YOUR INSTRUCTIONS » Find the line with "Enable the checkbox for Airacobra Light font" in the records below, then please transcribe it and every later line exactly, omitting the pictures and adding nothing.

BEGIN EXTRACTED DATA

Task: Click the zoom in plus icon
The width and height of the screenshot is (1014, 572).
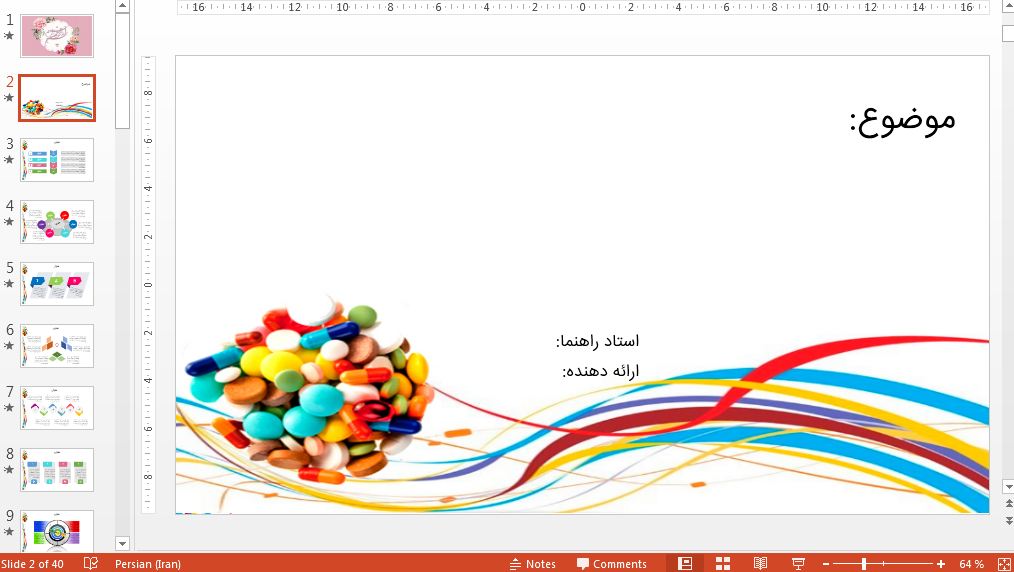Action: [x=941, y=564]
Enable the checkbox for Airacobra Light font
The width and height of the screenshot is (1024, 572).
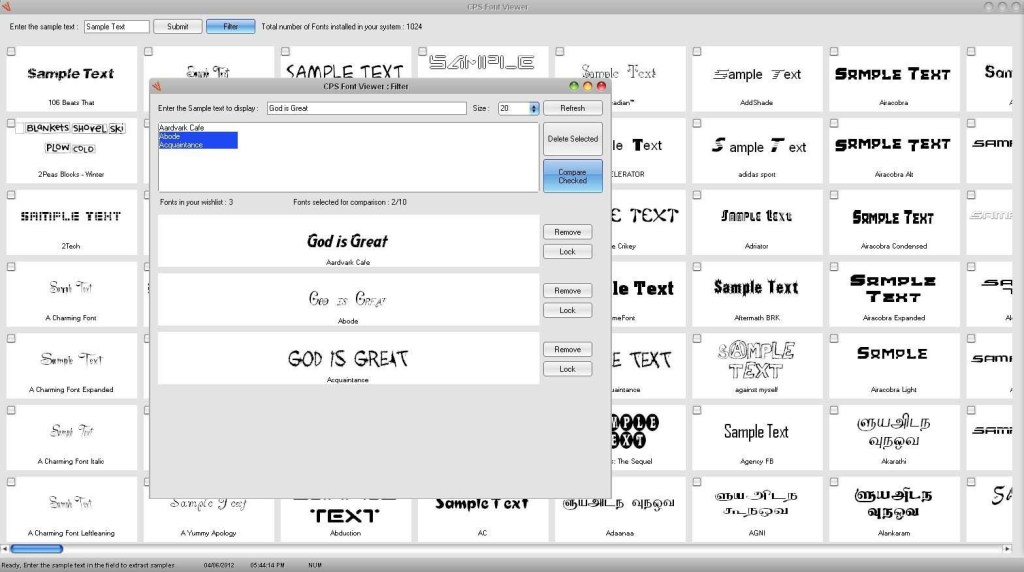(834, 339)
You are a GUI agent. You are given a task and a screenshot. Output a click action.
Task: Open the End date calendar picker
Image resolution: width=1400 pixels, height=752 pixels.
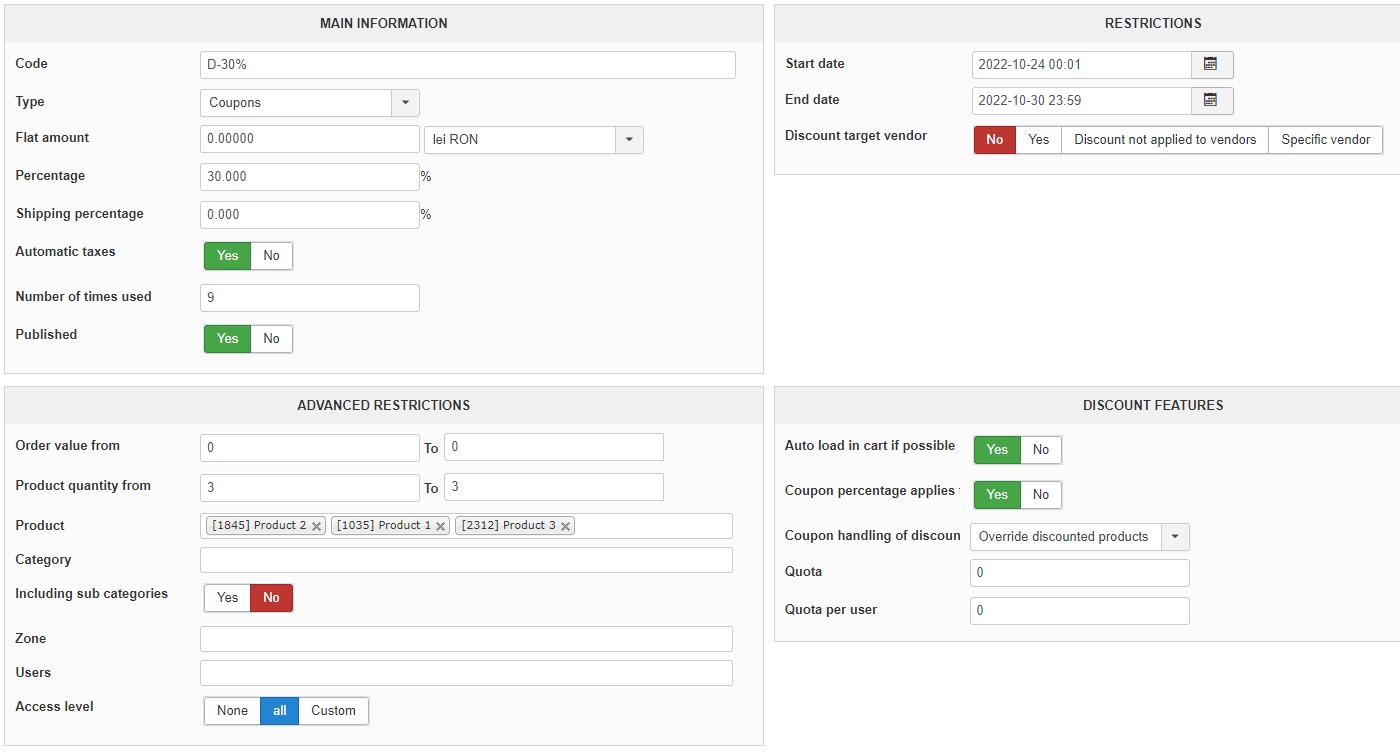point(1211,100)
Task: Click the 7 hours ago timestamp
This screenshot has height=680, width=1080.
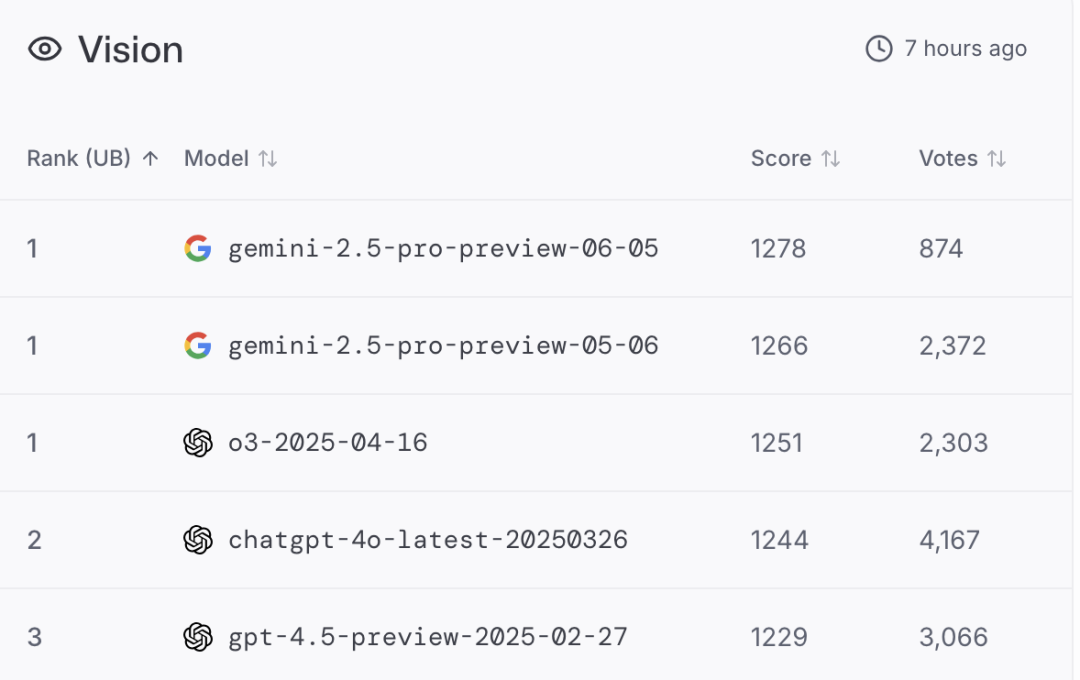Action: coord(965,48)
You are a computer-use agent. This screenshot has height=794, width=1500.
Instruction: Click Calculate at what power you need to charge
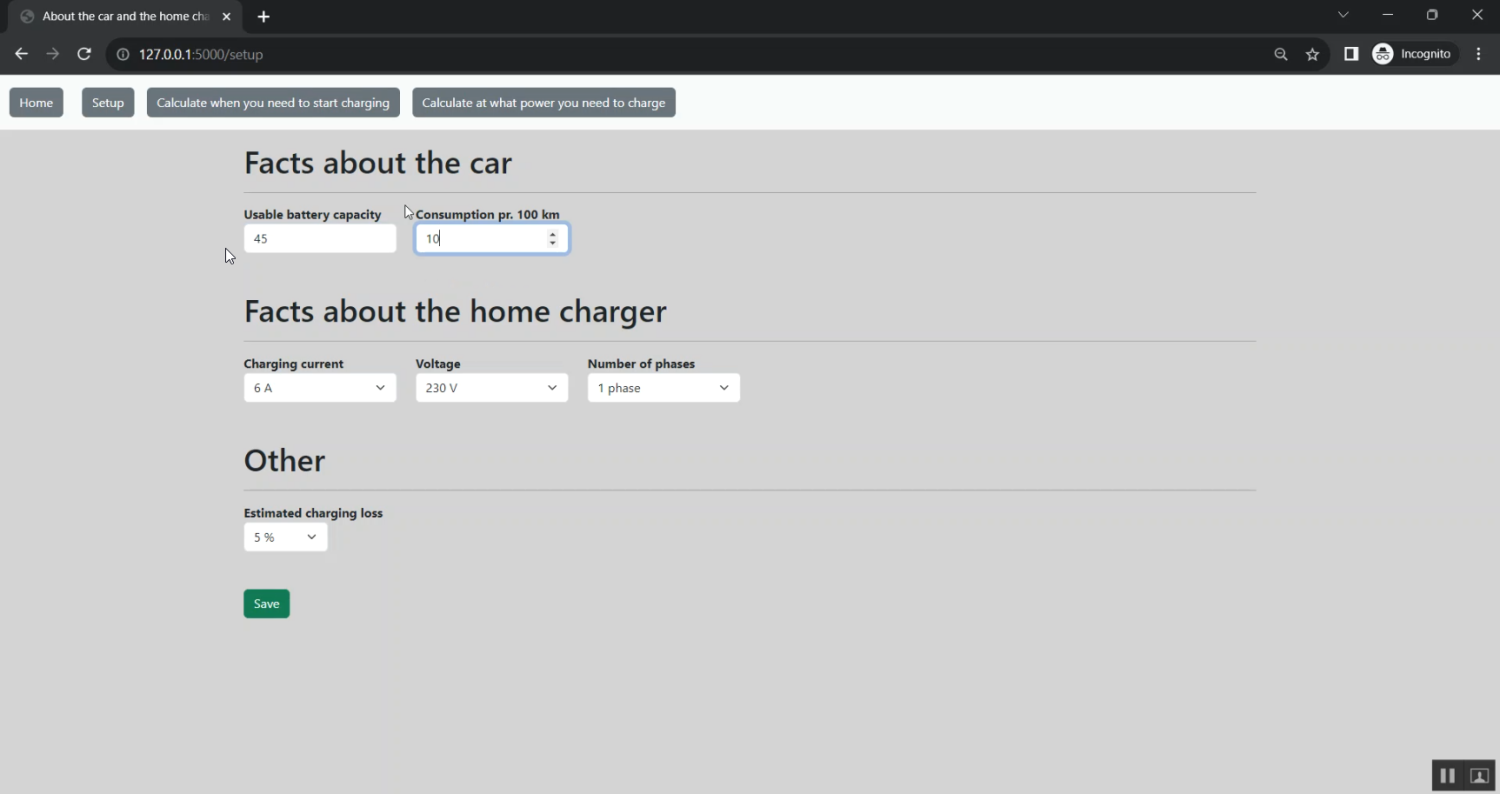click(543, 103)
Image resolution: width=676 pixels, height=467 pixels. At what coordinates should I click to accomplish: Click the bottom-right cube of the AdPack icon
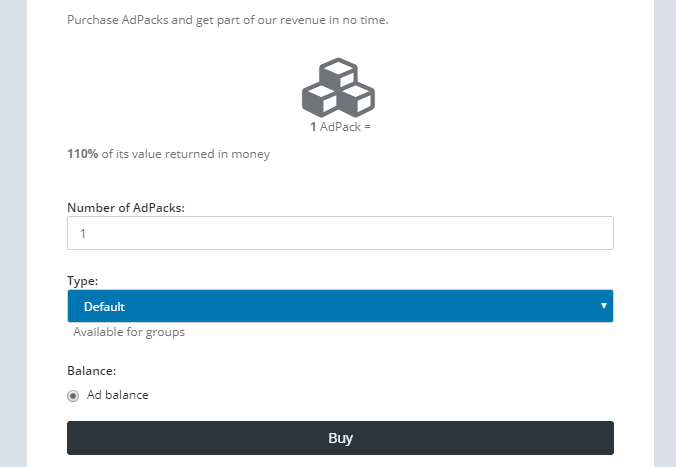357,100
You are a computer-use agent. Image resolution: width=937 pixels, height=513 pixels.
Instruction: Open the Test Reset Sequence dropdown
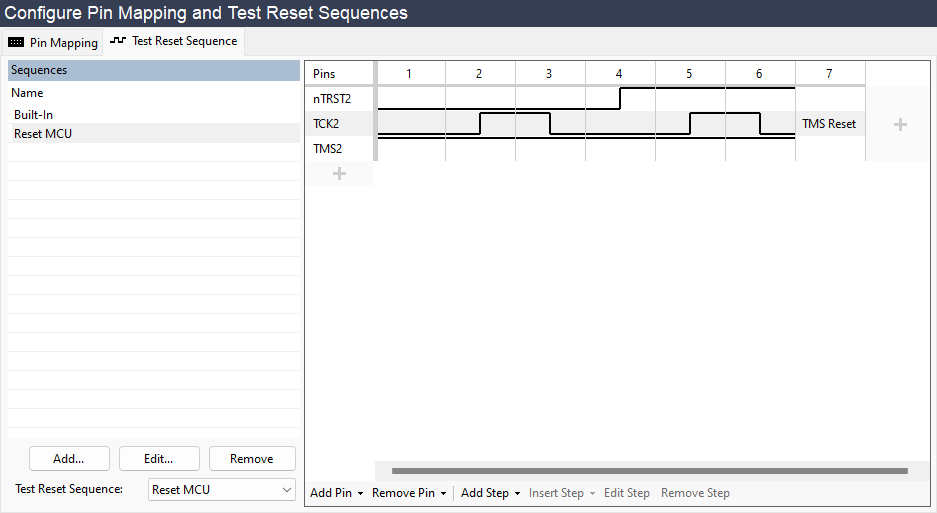pos(222,490)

END EXTRACTED DATA

OUTPUT BELOW »
Enable the checkbox for Airacobra Light font
The width and height of the screenshot is (1024, 572).
(834, 339)
You are a GUI agent. You are given a task and a screenshot. Output a click action.
Task: Open the End date calendar picker
Image resolution: width=1400 pixels, height=752 pixels.
point(1211,100)
Task: Click the 7 hours ago timestamp
This screenshot has height=680, width=1080.
Action: coord(965,48)
You are a computer-use agent. This screenshot has height=794, width=1500.
Instruction: Click Calculate at what power you need to charge
click(543, 103)
Image resolution: width=676 pixels, height=467 pixels. At what coordinates should I click to accomplish: Click the bottom-right cube of the AdPack icon
357,100
You are a computer-use agent. Image resolution: width=937 pixels, height=513 pixels.
Instruction: Open the Test Reset Sequence dropdown
pos(222,490)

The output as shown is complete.